The concept of commons can be used today to refer to all those systems that provide (or could provide) resources to a community by making a common benefit possible, but which may suffer from over-exploitation or lack of shared commitment on the part of those who use them..
In this sense, examples of commons are everywhere: Wikipedia, a marine ecosystem, the mobility system of a city, or the system of relations and knowledge of an industrial district can all be considered commons. A society that can count on a robust fabric of commons opens the way to a better quality of life for all. Businesses, institutions, and organizations are also part of a commons system and depend on the resources made available by these systems.
People and organizations can contribute to regenerate and protect the common goods they depend on, but they can also help to destroy them; What is the role of entrepreneurs and managers in this scenario?

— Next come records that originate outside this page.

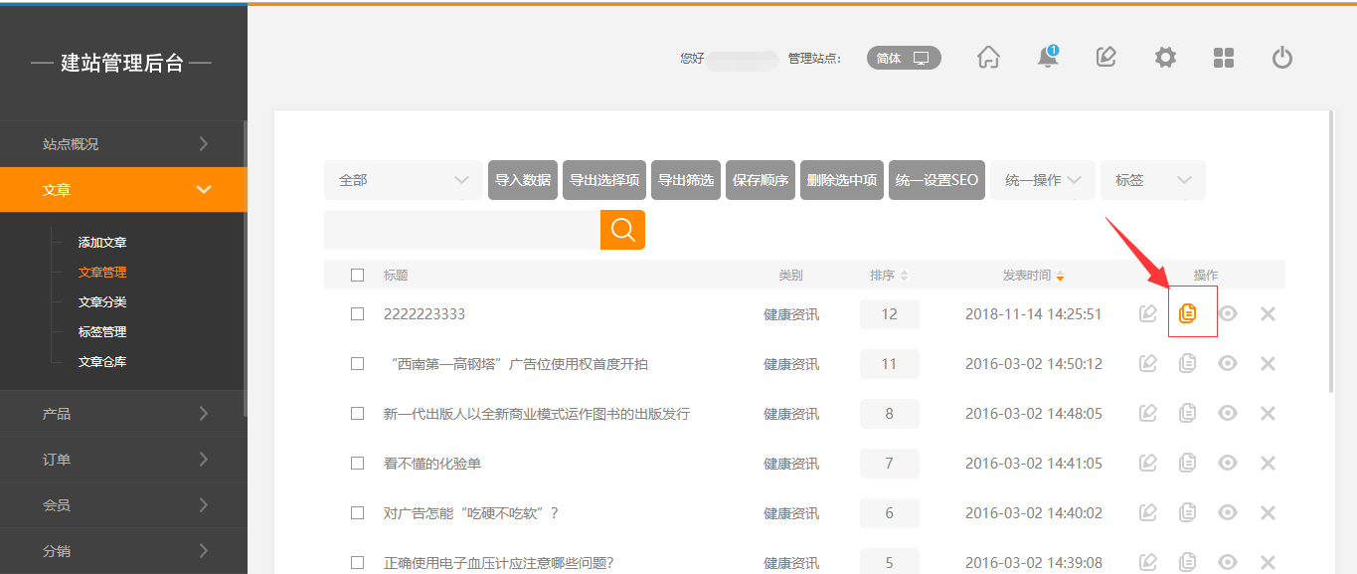Viewport: 1357px width, 574px height.
Task: Click edit pencil icon for article ranked 11
Action: click(1148, 363)
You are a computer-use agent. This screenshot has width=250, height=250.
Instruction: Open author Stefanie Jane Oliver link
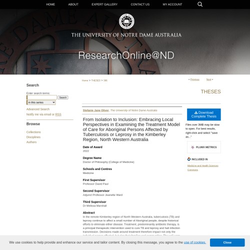coord(96,111)
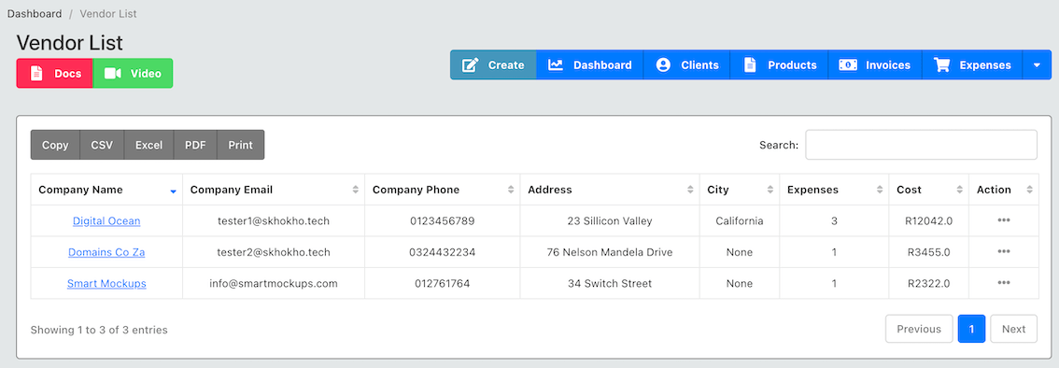Click the Create pencil-edit icon

[470, 64]
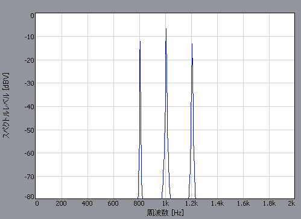The width and height of the screenshot is (301, 219).
Task: Click the 1.6k frequency axis label
Action: point(243,203)
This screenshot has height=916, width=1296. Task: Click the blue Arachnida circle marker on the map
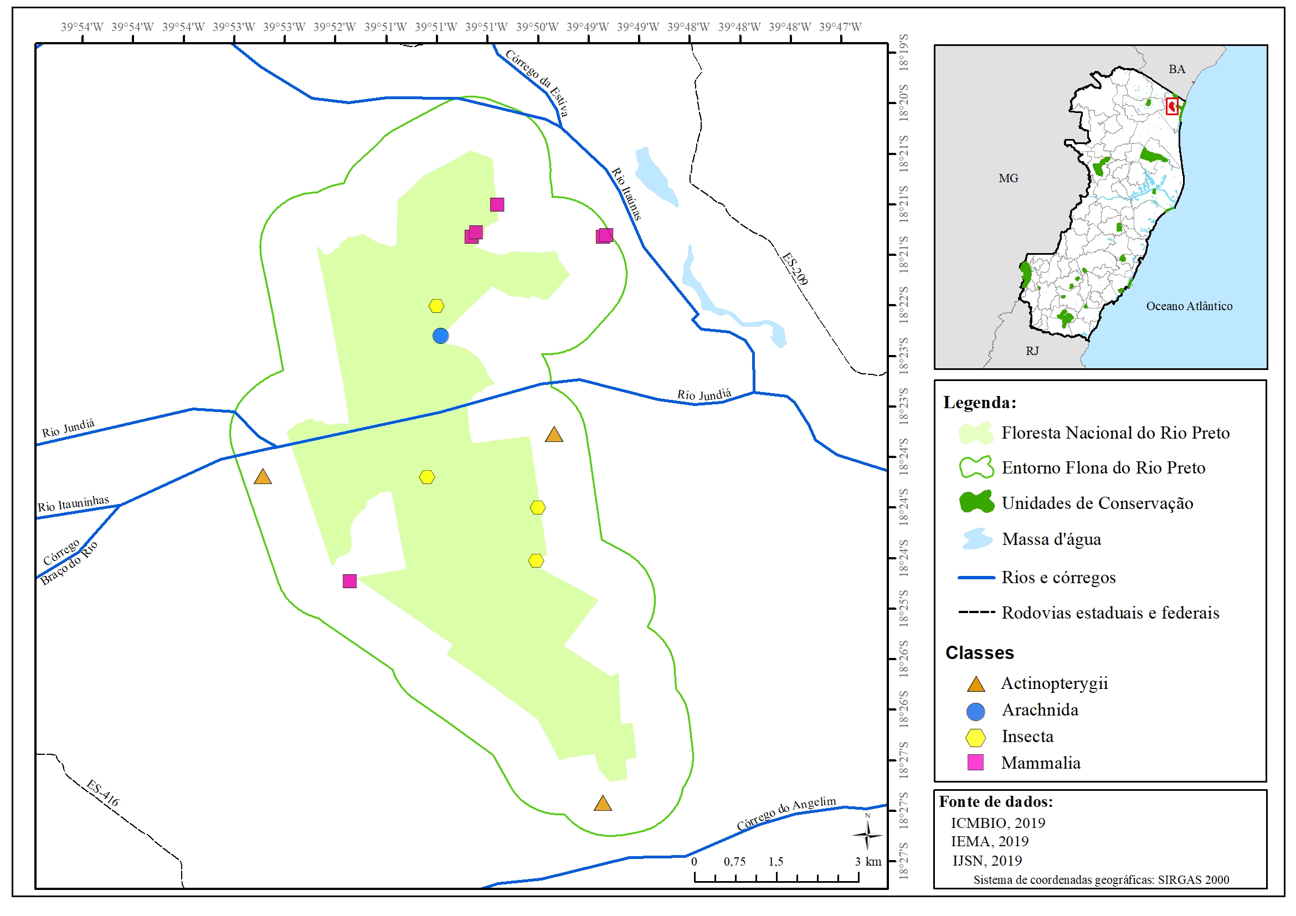click(440, 336)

It is still widely believed that individuals and organizations have the right to exploit common goods by having as their only limit that which is required by law, and paying taxes where applicable. In reality, today it is becoming increasingly clear that a proactive and shared interest in the common good is an essential key factor in avoiding the vulnerability of the system.. Currently, the (re)generation of commons is no longer an issue that public and private entrepreneurs and managers can delegate to the world of politics or social commitment. In fact,
Today's commons are much more complicated than the commons of the past, such as the common pastures of medieval villages
We live in a globalized world, and many vital commons, such as the planet's climate, have also reached a global scale. In this densely interconnected landscape, every technological innovation generates new dilemmas as well as new solutions. Digitization is extraordinarily accelerating these transformations: new commons are continually becoming evident, and with them and emergence of new types of threats to commons and the ability of these systems to (re)generate resources for the common good.
For these reasons, there is an obvious need to have and widespread capabilities to organize, manage and monitor the development of our commons. New models and new management tools are needed, which leverage the full potential of the digital connection and new technologies, to protect commons from what makes them fragile, namely opportunistic behavior, disengagement, lack of knowledge, and lack of capacity for coordinated action
Traditional business and management methods are unsuitable to address these challenges. Scholars and professionals who are active in the world of entrepreneurship and management are invited to contribute to a shared evolution of commons, technologies, and skills.